This isn't a detailed review, nor does it even give a detailed listing of specifications. It's for someone who saw this on sale, or liked the price and features and are wondering if Linux will work with it.
Basically, it's the page I wish someone had done before I bought mine, it would have saved me several hours of googling.
This refers to the Acer 4720z. On the bottom is a sticker labeled Aspire 4720-4721. More importantly for Linux folks, there's a sticker saying Atheros AR5BXB63.
In the US, these are becoming pretty popular in late January and early February of 2008, with both Staples and Circuit City offering them at under $500.00. I have tested them with various distributions.
The core duo can accept 64 bit systems. Lately, that's what I've been using with it.
I have not played with the modem. I don't need it. However, on Fedora forums nspmangalore mentioned that it doesn't work for him on a similar laptop. (The Acer 4520). He plans to spend effort on getting it to work for him and will share the information when he does.

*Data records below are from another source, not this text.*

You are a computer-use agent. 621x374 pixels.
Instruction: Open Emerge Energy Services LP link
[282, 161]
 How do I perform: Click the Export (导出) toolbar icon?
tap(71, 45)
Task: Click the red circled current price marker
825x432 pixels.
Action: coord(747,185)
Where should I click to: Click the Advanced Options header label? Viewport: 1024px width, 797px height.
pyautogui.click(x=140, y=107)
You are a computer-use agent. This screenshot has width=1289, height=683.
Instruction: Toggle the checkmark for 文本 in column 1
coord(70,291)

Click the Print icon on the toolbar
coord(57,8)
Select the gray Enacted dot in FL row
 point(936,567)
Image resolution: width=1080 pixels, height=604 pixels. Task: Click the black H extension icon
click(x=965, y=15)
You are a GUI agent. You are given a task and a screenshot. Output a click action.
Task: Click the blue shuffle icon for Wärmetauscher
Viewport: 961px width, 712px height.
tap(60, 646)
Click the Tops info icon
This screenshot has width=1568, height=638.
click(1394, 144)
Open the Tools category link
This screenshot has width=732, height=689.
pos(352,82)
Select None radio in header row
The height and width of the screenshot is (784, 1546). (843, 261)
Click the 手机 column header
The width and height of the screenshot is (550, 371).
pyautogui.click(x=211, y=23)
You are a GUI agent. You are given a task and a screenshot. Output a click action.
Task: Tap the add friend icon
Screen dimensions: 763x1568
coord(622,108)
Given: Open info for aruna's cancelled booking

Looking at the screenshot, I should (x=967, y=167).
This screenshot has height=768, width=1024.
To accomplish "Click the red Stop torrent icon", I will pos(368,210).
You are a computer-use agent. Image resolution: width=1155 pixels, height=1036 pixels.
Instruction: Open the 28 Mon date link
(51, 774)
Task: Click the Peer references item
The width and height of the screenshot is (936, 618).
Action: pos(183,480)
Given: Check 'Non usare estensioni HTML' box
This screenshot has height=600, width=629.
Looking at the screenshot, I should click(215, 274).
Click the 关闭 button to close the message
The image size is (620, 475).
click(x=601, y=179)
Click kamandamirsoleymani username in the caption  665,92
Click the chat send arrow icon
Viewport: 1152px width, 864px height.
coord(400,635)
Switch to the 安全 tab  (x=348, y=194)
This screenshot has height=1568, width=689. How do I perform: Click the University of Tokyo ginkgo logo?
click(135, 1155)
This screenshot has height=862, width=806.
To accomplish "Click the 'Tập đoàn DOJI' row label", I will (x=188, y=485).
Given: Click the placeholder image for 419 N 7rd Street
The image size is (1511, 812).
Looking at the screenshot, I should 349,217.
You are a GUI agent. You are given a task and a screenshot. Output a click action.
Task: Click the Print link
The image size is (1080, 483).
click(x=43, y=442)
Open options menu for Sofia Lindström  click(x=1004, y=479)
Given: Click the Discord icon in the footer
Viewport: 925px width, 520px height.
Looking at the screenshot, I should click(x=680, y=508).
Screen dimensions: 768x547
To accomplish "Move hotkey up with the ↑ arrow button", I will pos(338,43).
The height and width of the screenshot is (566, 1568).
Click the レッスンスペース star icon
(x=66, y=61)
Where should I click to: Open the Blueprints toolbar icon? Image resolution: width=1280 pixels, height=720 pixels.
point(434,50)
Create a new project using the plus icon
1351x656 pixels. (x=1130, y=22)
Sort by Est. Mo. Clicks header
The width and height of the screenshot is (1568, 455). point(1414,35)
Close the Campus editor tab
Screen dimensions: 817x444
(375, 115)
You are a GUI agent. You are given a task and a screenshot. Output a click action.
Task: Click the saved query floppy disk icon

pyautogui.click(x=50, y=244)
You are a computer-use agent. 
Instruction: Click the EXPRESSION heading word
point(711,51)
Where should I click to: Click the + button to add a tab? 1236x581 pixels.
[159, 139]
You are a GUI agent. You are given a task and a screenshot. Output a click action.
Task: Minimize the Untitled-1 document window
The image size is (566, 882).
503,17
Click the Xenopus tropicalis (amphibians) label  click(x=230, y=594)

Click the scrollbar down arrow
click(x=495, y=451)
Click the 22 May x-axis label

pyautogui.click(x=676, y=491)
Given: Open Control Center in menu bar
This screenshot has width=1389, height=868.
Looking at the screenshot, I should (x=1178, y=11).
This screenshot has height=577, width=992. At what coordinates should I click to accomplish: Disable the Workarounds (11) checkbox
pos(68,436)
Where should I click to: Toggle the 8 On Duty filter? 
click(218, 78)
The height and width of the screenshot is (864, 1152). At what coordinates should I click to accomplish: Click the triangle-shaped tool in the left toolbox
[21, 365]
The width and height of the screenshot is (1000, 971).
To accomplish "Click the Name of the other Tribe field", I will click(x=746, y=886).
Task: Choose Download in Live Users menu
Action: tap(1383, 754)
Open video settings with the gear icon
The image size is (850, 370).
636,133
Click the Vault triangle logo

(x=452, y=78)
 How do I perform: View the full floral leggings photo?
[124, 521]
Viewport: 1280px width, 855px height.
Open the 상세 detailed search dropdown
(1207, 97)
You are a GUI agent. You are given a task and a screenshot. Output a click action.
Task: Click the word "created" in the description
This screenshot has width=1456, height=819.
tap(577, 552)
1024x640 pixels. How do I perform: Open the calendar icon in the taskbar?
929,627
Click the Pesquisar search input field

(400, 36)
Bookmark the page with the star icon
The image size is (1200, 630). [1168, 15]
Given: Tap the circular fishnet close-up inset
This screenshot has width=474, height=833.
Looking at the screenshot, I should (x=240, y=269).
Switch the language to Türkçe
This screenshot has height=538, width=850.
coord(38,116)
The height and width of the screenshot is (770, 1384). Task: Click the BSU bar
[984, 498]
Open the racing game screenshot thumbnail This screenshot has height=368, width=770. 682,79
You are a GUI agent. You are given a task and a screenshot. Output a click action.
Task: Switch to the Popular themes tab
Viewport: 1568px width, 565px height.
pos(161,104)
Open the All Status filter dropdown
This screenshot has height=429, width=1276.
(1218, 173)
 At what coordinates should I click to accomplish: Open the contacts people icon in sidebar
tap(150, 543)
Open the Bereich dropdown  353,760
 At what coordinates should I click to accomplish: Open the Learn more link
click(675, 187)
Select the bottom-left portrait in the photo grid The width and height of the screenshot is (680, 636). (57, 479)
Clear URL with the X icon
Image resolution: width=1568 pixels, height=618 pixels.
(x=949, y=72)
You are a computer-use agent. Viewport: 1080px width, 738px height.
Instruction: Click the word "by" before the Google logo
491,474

It comes preinstalled with a version of Windows Vista. I didn't need or want that, so simply removed all partitions before installing. (I thought of booting Vista once out of curiosity, but there was some note in the box indicating that the first boot of Vista might take close to an hour while it did something or other, so I didn't bother.)
For my needs, I want wireless, ethernet, sound and X to work. I don't use Beryl or other desktop effects--for me, they're interesting for about 2 minutes, then I go back to fluxbox.
Ethernet works out of the box on all distributions tested.
pacman -S xf86-video-intel |
Then, in Arch, you can configure it with X -configure. Both Arch and Ubuntu configured it as having a standard mouse. So, with those two, you might want to edit your /etc/X11/xorg.conf to make use of the touchpad.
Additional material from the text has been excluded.